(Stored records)
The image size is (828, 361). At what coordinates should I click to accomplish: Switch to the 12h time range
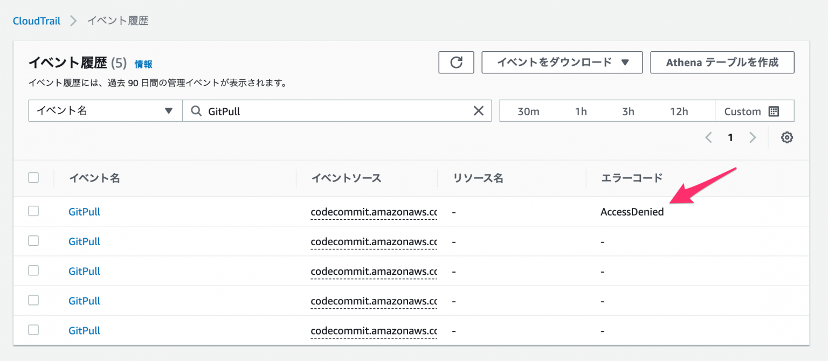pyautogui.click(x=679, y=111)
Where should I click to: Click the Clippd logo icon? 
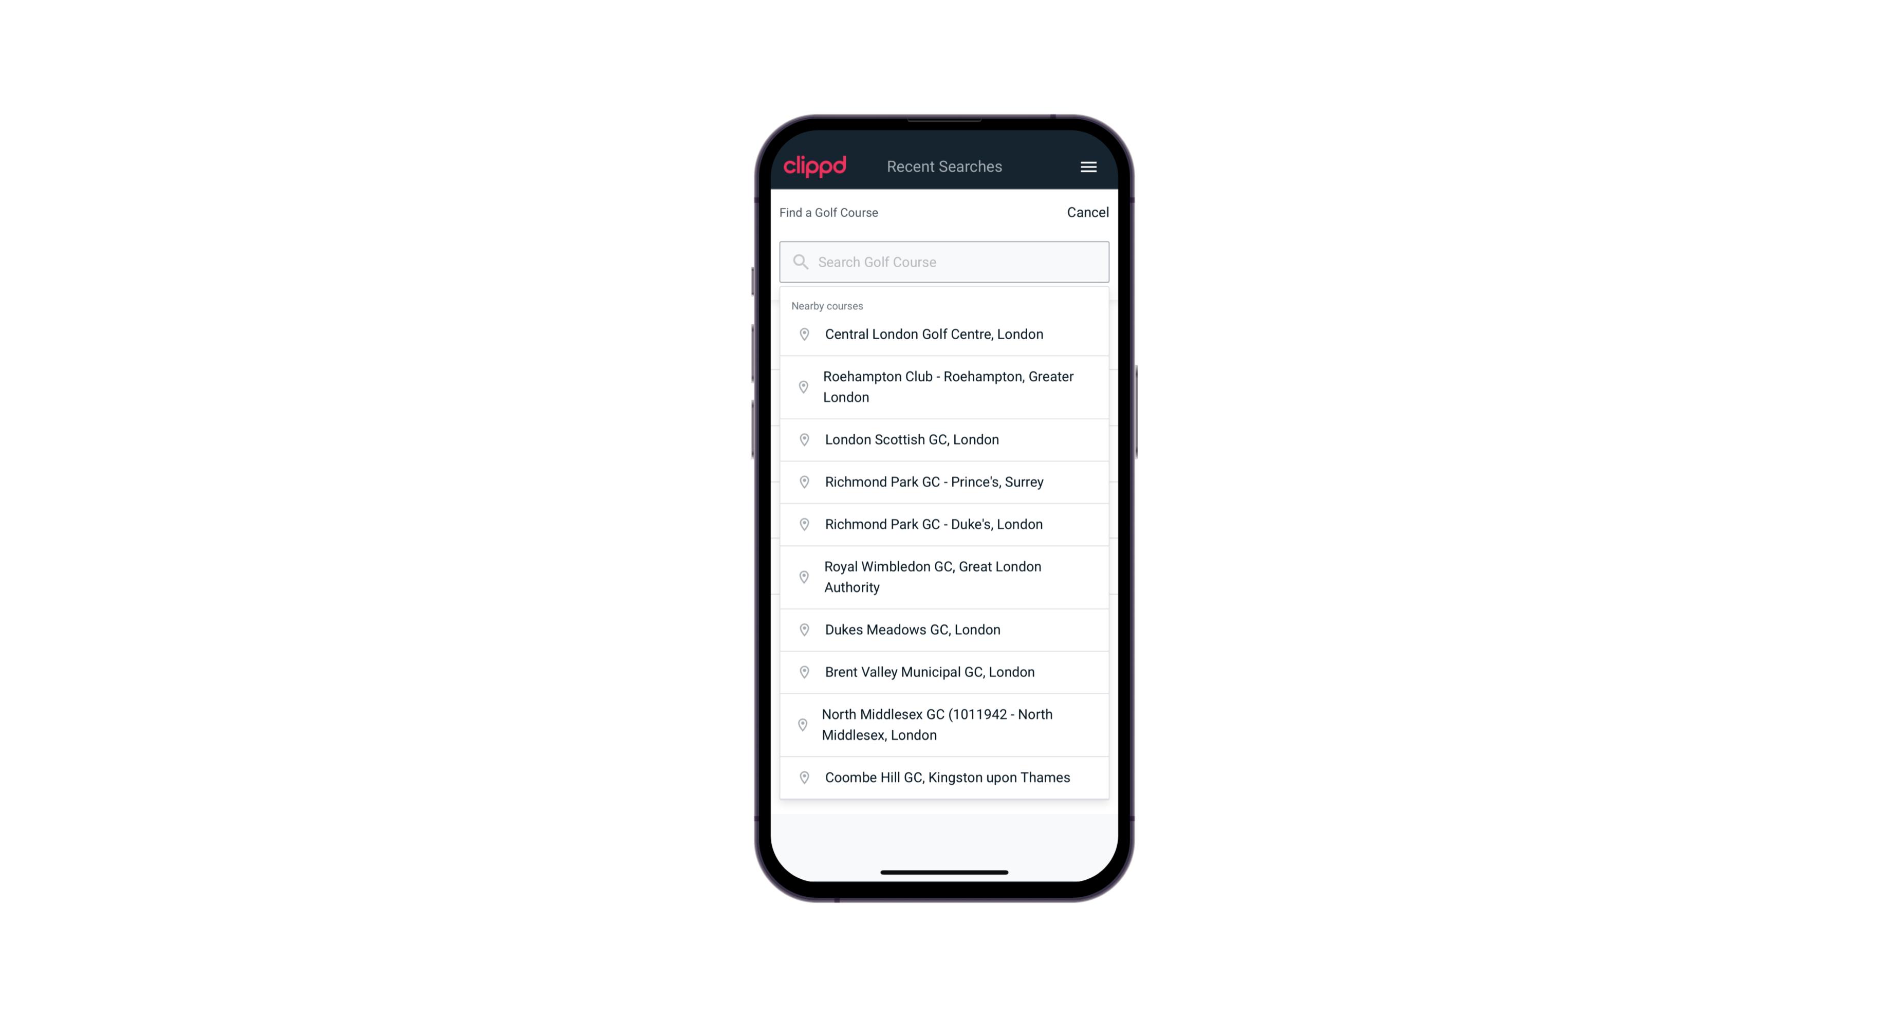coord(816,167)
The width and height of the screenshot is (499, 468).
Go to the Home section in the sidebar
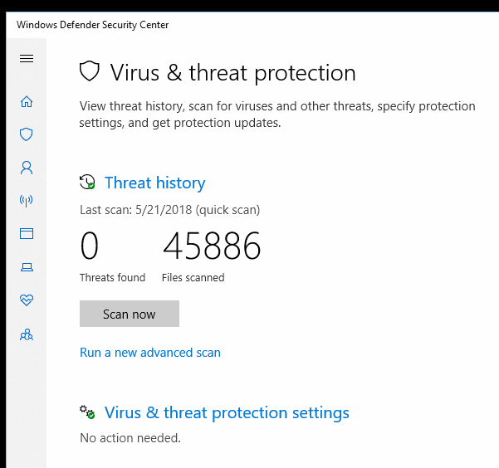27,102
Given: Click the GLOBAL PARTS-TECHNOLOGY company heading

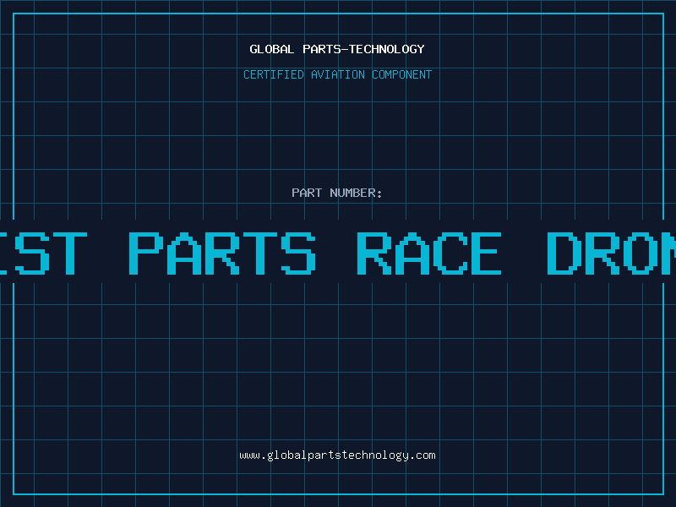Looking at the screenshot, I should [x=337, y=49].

* ASSIGNMENT
Each line above should be returned exactly as written, apart from any pictures.

* RESPONSE TO THIS TASK
The image size is (828, 361). At what coordinates should I click to accomplish: Switch to the 12h time range
pyautogui.click(x=679, y=111)
Where should I click to: Click the Clippd logo icon? 
coord(816,167)
The width and height of the screenshot is (499, 468).
Go to the Home section in the sidebar
27,102
Given: Click the GLOBAL PARTS-TECHNOLOGY company heading

Looking at the screenshot, I should [x=337, y=49].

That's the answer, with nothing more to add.